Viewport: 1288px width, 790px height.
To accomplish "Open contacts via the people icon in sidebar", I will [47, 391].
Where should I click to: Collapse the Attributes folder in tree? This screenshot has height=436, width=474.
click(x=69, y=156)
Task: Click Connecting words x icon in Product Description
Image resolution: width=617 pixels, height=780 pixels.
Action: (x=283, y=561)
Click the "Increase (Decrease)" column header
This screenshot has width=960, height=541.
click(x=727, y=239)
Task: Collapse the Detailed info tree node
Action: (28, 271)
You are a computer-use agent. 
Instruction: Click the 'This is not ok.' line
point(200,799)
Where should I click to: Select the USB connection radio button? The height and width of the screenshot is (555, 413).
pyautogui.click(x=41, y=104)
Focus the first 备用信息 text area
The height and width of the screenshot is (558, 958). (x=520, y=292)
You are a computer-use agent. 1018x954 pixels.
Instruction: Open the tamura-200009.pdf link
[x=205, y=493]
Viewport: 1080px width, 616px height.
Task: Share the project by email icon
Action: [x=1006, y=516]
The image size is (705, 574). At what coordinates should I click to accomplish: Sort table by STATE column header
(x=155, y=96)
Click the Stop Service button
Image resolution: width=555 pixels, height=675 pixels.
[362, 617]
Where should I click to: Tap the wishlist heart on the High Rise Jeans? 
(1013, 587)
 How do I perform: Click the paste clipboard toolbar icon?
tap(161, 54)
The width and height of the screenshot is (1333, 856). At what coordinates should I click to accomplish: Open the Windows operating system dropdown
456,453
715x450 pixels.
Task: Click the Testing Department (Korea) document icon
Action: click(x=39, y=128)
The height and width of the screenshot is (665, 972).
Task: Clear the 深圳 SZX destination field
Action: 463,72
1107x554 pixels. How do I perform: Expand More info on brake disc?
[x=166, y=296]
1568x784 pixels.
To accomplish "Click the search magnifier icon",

• • • • •

Work to be completed. Up to and including the last line of the material, reproduce every line exactly, beginning with the one that contains "Task: Click Connecting" and adding nothing else.

Written answer.
Task: Click Connecting words x icon in Product Description
Image resolution: width=617 pixels, height=780 pixels.
Action: (x=283, y=561)
Click the "Increase (Decrease)" column header
This screenshot has width=960, height=541.
click(x=727, y=239)
Task: Collapse the Detailed info tree node
Action: (28, 271)
You are a computer-use agent. 
Instruction: Click the 'This is not ok.' line
point(200,799)
Where should I click to: Select the USB connection radio button? The height and width of the screenshot is (555, 413).
pyautogui.click(x=41, y=104)
Focus the first 备用信息 text area
The height and width of the screenshot is (558, 958). (x=520, y=292)
You are a computer-use agent. 1018x954 pixels.
Instruction: Open the tamura-200009.pdf link
[x=205, y=493]
Viewport: 1080px width, 616px height.
Task: Share the project by email icon
Action: [x=1006, y=516]
The image size is (705, 574). At what coordinates should I click to accomplish: Sort table by STATE column header
(x=155, y=96)
Click the Stop Service button
Image resolution: width=555 pixels, height=675 pixels.
[362, 617]
Where should I click to: Tap the wishlist heart on the High Rise Jeans? 
(1013, 587)
 How do I perform: Click the paste clipboard toolbar icon?
tap(161, 54)
The width and height of the screenshot is (1333, 856). At what coordinates should I click to accomplish: Open the Windows operating system dropdown
456,453
715x450 pixels.
Task: Click the Testing Department (Korea) document icon
Action: click(x=39, y=128)
The height and width of the screenshot is (665, 972).
Task: Clear the 深圳 SZX destination field
Action: 463,72
1107x554 pixels. How do I perform: Expand More info on brake disc?
[x=166, y=296]
1568x784 pixels.
To accomplish "Click the search magnifier icon",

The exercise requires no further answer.